A further point, if I might. I spent more than 40 years of my working career working in schools that served indigent communities. It is easy to talk about Africa as though it is many thousand miles away. However, in our cities we have communities of African immigrants and other third world people who live in crowded homes and communities not unlike those that they left behind in their native homes. Seattle has a very large Somali community, as well as several other groups of African people. Does it seem to anyone unrealistic that just as Mr. Duncan came to a community in Dallas made up of his own nationality that others in other parts of the country might not do the same? I contend that it is more than likely, and that those could easily become the medium in which a full fledged epidemic could arise. The fact that public transportion is a very important factor in the movement of these people around the city, it is not difficult to see how easily Ebola or any other public health threat could be disseminated throughout a city by simply passing it to fellow passengers on a city bus.
The good news…
– Ebola is most likely not going to spread to many people in the U.S.
– Even so, the possibility that it could makes people mad at Obama for not doing more
Now there’s a two-fer!
Like the new title. It’s always good not to be hysterical when you’re accusing someone else of being hysterical. :)
The notion that Rahe was ever hysterical is a bit ridiculous…
As horrific as Ebola disease is, historically it has been relatively self-contained; death tolls in the hundreds (with most of the infected dying) means that either those sick were sick and either died recovered undetected by epidemiologists or that there just weren’t that many.

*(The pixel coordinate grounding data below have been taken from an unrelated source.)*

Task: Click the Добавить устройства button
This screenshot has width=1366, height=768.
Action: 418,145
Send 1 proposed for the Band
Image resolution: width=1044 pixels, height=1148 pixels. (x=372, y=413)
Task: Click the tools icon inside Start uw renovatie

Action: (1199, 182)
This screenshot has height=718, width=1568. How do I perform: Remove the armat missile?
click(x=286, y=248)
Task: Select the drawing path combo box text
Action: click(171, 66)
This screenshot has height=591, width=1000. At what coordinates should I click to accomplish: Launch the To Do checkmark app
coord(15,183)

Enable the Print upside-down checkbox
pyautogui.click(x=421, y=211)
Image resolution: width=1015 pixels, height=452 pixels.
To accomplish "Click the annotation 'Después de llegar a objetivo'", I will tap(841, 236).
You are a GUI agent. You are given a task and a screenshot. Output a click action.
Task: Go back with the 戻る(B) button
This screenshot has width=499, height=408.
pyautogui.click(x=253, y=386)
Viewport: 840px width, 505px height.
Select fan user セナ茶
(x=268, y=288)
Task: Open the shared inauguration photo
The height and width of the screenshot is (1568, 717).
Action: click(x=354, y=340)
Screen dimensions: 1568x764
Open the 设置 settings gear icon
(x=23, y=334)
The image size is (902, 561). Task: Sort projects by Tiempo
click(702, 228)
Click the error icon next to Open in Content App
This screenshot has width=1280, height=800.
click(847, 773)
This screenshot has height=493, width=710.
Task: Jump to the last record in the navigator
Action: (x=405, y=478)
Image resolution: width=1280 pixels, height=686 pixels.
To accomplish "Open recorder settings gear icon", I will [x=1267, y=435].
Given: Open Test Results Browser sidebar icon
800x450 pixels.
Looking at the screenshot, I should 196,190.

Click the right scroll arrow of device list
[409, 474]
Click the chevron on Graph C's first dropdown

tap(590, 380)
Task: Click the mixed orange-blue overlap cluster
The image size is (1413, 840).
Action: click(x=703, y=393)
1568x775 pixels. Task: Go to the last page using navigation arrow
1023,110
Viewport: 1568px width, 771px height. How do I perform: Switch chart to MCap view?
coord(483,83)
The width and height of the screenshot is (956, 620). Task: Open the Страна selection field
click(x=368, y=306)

But in the past, the disease was kept out of cities. Cities are much messier than laboratories. In most experiments, the experimenters want to start with healthy subjects, even if they intend to expose them to a lethal disease. But in cities, it’s much more likely that you’ll come in contact with a number of people with hay fever, colds, flu… and if there’s an Ebola outbreak in the city, it might be Ebola plus…
In non-human primates, the lethal dose of Ebola is 1-10 virus particles when delivered by aerosol. Aerosol as in cough or sneeze. I do agree that it’s unlikely that the virus will mutate to be generally transmissible by the respiratory route, though, or that an epidemic is likely to spread that way.
Much more likely for the flu itself to do the dirty work than Ebola. The same limitation in intensive care beds I mentioned above in regard to Ebola is what’s likely to make a flu that surprises the vaccine makers as lethal as the one in 1918. The real question is what lessons will be learned from this crisis.
Or maybe not:
This is kind of troubling to hear. I think it also illustrates the fact that we focus on things like travel bans, when really it is basic techniques and lack of attention to basic practices that will probably effect the spread of Ebola in the US more.
Fred, you demolish a strawman appearing nowhere in Prof. Rahe’s post. Rahe is not arguing that Ebola is the dawn of the Zombie Apocalypse, only that the CDC and Obama administration are failing to level with the public and implement basic public health measures designed to contain the spread of an extremely lethal infectious disease into this country.
And while civilization will survive, Ms. Pham and other individuals exposed to Mr. Duncan and future travelers from West Africa may not.
A basic step would be to implement a quarantine: Any traveler who has been in one of the identified Ebola pandemic countries within the past 21-days is denied admittance to the US pending lapse of the incubation period.
Simple? Yes. But ideologically unacceptable to the Obama administration since it might send the message to voters that borders–and even documentation–matter.